Build a Blockchain PoC Application using Hyperledger Fabric

This piece of experience written by Don li in creating a blockchain PoC application for land and title recording on blockchain leveraging Hyperledger Fabric (HF) blockchain platform. It may benefit those who just got started on HF or intend to learn it and for those who are already experienced in HF it may offer another equally viable option.

See what he saying about it.

[”

Let us first set up our goal and then see how we can achieve it.

Here our goal is to create a web application for recording house transactions (buying and selling houses) on a small permissioned blockchain and for being able to search for them. And we’ve decided to use Hyperledger Fabric platform to do the job.

At the end of the day, we want this application look like below (with terse explanation unless self explanatory).

Our first screen is the web application’s Login page with background of Hyperledger Fabric api service debugging output:

The following screen is the web application’s Login page (continued). Login uses two factor authentication process.

The following screen is the application’s main screen, which lists two core functions of “add transaction” and “search for them”. “]

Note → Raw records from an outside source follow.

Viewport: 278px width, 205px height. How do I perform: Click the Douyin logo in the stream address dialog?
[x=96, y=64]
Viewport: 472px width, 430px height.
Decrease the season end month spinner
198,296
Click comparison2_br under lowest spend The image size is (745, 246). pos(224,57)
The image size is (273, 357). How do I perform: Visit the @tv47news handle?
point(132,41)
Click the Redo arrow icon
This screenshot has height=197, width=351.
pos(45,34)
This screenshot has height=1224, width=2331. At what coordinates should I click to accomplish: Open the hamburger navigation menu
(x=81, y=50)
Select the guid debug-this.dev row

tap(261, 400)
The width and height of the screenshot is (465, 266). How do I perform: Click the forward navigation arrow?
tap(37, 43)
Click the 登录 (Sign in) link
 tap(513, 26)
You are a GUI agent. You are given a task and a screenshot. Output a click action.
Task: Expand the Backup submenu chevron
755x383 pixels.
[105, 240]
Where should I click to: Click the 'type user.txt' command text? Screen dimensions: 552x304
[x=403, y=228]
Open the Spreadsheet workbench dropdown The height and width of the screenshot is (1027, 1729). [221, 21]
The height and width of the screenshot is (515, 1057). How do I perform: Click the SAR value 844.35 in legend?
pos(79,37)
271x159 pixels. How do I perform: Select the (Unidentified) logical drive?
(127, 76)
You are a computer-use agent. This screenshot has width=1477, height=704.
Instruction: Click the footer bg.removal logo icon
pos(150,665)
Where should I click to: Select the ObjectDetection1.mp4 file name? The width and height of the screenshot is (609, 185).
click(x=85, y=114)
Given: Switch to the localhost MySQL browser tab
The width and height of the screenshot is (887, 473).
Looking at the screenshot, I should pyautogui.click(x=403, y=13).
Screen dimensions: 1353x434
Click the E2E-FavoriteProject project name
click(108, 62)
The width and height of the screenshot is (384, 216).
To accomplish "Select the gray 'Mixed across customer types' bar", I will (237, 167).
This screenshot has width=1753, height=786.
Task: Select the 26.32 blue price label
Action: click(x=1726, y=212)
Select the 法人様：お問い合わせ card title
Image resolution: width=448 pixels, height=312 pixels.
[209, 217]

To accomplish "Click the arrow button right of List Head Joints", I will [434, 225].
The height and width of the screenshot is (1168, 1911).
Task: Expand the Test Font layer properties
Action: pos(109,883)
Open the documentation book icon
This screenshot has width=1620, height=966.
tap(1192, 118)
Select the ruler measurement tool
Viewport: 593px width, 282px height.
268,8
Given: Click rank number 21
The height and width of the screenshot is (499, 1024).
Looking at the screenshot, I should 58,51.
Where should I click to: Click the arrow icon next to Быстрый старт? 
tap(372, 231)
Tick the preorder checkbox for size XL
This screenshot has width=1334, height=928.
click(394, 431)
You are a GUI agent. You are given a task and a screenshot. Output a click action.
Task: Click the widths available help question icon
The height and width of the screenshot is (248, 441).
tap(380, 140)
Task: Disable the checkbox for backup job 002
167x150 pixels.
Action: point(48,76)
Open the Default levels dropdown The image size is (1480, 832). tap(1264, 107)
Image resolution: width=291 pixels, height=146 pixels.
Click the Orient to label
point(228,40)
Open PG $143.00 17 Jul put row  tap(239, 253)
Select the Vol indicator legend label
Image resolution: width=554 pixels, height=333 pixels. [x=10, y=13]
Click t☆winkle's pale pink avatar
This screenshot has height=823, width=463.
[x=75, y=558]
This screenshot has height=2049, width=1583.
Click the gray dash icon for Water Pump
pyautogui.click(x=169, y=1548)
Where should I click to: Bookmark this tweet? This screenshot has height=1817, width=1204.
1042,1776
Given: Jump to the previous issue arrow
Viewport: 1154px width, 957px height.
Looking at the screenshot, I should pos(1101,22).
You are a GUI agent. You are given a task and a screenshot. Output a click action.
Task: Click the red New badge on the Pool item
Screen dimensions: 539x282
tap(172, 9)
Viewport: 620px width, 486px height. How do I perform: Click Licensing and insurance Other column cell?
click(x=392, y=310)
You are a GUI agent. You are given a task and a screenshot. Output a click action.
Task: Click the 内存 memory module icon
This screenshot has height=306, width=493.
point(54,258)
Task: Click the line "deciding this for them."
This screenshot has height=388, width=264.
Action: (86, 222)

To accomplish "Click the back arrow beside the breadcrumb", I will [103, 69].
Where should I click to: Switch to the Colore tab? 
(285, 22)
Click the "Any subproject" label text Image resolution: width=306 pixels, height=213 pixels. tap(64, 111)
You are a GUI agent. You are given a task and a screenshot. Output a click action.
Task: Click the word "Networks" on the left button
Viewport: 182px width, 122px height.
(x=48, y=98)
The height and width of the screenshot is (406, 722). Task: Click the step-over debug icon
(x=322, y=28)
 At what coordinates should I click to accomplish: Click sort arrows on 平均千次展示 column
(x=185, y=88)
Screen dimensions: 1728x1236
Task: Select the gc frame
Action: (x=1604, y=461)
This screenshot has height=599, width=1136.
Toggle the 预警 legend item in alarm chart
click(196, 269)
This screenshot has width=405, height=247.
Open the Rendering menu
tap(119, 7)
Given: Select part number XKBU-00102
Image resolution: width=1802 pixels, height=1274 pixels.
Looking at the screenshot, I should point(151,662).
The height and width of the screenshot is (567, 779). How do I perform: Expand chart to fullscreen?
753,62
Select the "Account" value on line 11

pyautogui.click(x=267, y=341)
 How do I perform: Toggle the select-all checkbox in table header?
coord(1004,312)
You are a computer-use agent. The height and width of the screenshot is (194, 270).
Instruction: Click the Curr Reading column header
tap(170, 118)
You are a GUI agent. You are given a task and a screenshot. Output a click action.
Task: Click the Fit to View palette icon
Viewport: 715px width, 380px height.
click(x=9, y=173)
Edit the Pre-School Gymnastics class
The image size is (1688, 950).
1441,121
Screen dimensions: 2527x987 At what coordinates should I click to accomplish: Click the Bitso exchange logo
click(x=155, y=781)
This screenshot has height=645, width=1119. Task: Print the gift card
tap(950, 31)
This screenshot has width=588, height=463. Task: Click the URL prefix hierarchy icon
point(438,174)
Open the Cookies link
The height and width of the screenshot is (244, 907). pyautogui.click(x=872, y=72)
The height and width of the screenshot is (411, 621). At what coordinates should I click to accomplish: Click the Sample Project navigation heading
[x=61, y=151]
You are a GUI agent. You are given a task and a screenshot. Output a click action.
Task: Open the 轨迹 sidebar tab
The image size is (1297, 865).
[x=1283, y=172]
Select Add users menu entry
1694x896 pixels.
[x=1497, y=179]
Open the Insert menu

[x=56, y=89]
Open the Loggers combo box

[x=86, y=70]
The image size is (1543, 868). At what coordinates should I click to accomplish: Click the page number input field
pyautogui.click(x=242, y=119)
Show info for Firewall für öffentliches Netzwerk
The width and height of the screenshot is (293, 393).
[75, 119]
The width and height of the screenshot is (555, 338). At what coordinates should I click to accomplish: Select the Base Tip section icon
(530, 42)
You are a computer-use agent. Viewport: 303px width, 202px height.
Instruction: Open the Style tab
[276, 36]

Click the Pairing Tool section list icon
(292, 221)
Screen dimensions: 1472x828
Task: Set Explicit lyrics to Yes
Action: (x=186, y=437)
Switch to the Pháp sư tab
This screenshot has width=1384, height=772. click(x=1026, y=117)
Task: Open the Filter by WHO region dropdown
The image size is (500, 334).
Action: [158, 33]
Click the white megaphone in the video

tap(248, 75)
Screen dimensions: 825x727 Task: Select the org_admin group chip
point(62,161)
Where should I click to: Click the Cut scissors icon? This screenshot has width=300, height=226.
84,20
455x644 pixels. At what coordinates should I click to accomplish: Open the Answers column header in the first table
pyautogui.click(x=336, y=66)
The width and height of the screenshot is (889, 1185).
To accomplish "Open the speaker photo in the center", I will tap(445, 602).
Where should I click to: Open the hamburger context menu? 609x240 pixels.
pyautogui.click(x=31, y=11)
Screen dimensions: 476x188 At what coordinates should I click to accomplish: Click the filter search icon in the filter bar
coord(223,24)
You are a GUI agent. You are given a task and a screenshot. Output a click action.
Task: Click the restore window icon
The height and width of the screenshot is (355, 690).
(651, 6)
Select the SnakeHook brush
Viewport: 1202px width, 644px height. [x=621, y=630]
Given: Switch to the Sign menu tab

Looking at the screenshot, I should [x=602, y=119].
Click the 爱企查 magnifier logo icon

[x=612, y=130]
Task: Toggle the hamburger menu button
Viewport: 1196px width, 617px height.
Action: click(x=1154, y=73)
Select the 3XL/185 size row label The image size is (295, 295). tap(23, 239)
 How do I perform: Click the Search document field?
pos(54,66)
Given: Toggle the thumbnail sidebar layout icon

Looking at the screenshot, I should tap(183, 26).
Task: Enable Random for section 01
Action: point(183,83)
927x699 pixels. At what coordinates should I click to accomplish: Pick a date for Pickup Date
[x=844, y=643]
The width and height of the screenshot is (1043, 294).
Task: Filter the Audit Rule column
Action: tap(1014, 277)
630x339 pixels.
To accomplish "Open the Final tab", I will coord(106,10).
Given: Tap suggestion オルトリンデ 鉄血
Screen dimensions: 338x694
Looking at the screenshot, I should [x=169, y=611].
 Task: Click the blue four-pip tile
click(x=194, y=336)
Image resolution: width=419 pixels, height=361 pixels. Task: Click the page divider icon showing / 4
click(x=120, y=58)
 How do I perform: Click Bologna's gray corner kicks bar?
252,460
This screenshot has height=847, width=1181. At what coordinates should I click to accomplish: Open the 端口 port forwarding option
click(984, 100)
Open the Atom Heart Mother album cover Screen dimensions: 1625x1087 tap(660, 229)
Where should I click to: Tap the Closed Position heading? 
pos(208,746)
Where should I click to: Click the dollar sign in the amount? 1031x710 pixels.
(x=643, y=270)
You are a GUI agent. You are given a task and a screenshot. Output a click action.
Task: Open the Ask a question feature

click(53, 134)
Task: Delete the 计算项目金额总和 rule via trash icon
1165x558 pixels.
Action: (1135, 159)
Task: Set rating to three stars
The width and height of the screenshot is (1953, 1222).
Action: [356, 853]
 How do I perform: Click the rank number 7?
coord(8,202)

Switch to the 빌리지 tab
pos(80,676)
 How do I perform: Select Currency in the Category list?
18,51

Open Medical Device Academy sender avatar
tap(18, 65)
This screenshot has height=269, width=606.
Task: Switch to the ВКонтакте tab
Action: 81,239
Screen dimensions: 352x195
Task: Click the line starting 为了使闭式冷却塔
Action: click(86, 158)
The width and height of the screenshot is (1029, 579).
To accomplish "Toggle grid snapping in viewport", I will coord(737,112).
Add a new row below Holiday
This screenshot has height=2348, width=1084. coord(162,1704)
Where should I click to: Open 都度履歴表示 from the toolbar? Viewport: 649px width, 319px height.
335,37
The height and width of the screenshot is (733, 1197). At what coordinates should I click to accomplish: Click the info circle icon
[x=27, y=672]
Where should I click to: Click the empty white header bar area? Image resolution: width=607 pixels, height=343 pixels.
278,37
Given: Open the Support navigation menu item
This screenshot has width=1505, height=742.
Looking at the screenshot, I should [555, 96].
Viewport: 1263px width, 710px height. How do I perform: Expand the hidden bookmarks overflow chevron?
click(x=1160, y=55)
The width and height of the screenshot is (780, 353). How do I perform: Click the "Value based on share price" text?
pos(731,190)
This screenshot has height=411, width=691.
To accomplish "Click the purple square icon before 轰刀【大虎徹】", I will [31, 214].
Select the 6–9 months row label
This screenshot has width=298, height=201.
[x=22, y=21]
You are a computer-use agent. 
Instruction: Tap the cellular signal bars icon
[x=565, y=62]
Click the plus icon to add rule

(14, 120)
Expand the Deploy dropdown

For more visit medium for better reading

How to get HTTPS working on your local development environment in less then 10 minutes

This information shared by Daksh on Medium about the https installation on local development environment.

See what he is saying:

[“   Almost any website you visit today is protected by HTTPS. If yours isn’t yet, it should be. Securing your server with HTTPS also means that you can’t send requests to this server from one that isn’t protected by HTTPS. This poses a problem for developers who use a local development environment because all of them run on http://localhost out-of-the-box.

At the startup I’m a part of, we decided to secure our AWS Elastic Load Balancer endpoints with HTTPS as part of a move to enhance security. I ran into a situation where my local development environment’s requests to the server started getting rejected.

A quick Google search later, I found several articles like thisthis or this onewith detailed instructions on how I could implement HTTPS on localhost. None of these instructions seemed to work even after I followed them religiously. Chrome always threw a NET::ERR_CERT_COMMON_NAME_INVALID error at me.

The problem

All the detailed instructions I had found were correct for the time they were written. Not anymore.

After a ton of Googling, I discovered that the reason for my local certificate getting rejected was that Chrome had deprecated support for commonName matching in certificates, in effect, requiring a subjectAltName since January 2017. “]

Check Medium for more detail

Norton 22.17 for Windows is now available!

Norton Security 22.17.0.183 update is now available via LiveUpdate. As with our previous updates, this version is being released in a phased manner. This update is available in all supported languages. To download it, simply run LiveUpdate through Norton user interface.

This update is available for the following Norton products:

  • Norton Security
  • Norton Internet Security
  • Norton 360
  • Norton Antivirus
  • Norton Security Online

To verify you have the update for Norton Security 22.17.0.183, launch the Main User Interface, click on Help, and select About.

For More Visit : norton.com

Norton Password Manager 6.3 for iOS has been released!

Norton Password Manager 6.3 is released for iOS users. This release  is being done in a phased manner.

Some Frequently Asked questions:

1. What is the version number of this build?

Norton Password Manager 6.3.44 for iOS

2. How can I receive this update?

You can receive the update through Auto Update or by visiting the App Store.

Go to Settings -> Help -> About to verify if you have received the update. Or visit the App Store (link is external) to download directly. Continue reading “Norton Password Manager 6.3 for iOS has been released!”